= Swamini Vato =

The Swamini Vato is a set of quotations and sayings written by Gunatitanand Swami. It is a scripture in the Swaminarayan denomination of the Hindu religion. It was documented in the mid 19th century over the course of Gunatitanand Swami's 40 year tenure as the Mahant of Junagadh Mandir.

Gunatitanand Swami

== Philosophy ==
Through his talks, Swamini Vato, Gunatitanand Swami gave advice for every aspect of life and beyond. Topics ranged from the glory of God, and how to gain spiritual knowledge, to how to attain peace and happiness. The scripture is believed to have discussed the value of human life itself.

== Compilation and publishing ==
When Gunatitanand Swami delivered discourses, devotees took notes on his talks. The notes were later studied by Achintyanand Brahmachari, after being asked by Gunatitanand Swami to continue giving discourses on these topics. At this point, the Swamini Vato was officially dubbed a scripture by the Swaminarayan Sampradaya.
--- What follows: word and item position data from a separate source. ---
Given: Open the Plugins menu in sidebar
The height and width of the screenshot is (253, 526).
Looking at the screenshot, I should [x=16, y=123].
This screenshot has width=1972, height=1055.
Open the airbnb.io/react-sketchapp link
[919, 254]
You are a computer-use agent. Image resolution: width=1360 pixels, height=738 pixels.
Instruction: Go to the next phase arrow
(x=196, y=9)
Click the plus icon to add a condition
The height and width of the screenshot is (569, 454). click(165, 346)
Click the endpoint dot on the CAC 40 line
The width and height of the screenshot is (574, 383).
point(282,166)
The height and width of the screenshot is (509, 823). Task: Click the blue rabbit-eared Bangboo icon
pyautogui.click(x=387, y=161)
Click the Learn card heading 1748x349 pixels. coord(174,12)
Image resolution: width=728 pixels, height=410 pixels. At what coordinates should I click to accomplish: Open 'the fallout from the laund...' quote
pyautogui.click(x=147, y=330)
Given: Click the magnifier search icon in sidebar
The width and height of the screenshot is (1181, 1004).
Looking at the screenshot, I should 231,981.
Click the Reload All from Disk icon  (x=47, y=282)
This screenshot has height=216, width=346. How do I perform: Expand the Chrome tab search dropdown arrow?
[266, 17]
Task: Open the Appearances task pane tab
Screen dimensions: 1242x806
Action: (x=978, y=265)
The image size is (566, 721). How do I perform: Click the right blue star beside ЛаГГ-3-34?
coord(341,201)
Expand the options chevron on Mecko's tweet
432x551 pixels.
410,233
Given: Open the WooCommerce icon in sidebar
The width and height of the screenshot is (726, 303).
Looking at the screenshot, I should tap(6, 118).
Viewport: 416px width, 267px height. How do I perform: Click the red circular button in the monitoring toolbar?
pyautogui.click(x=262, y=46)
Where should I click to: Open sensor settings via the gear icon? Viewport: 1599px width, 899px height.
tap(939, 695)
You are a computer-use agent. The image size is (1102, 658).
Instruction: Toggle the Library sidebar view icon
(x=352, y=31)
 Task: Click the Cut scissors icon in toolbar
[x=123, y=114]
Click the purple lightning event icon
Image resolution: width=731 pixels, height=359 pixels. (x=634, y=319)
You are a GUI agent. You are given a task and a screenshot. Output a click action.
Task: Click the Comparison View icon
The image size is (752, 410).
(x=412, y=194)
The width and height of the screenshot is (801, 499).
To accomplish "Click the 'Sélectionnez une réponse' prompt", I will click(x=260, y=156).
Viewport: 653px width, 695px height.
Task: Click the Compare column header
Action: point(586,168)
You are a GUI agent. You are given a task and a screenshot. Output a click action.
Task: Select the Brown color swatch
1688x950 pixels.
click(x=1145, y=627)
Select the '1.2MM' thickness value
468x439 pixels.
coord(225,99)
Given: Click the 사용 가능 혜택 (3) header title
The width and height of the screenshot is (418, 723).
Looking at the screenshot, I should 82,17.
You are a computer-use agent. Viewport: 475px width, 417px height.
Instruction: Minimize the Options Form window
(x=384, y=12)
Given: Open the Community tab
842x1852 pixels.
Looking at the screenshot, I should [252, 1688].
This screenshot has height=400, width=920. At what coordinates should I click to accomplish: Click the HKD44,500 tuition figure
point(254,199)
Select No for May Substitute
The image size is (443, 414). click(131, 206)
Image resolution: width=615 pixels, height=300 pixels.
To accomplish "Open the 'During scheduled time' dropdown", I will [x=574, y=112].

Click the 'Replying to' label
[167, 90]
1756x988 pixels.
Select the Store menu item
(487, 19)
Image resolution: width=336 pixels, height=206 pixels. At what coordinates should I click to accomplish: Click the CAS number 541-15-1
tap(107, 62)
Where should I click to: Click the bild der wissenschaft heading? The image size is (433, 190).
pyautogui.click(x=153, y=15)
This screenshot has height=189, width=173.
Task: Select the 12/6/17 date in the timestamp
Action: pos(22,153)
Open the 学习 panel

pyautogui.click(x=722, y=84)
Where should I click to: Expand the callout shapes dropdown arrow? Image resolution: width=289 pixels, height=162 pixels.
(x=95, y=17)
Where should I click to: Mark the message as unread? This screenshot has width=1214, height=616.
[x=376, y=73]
The original set of Vatos has 5 prakrans (chapters) and was compiled by Balmukunddas Swami, who was a disciple of Gunatitanand Swami.

The BAPS sect has published a new edition of the Vatos which includes the addition of two more prakrans compiled by Krishnaji Ada, another disciple of Gunatitanand Swami, based on claims of the latest research and critical study of the original text.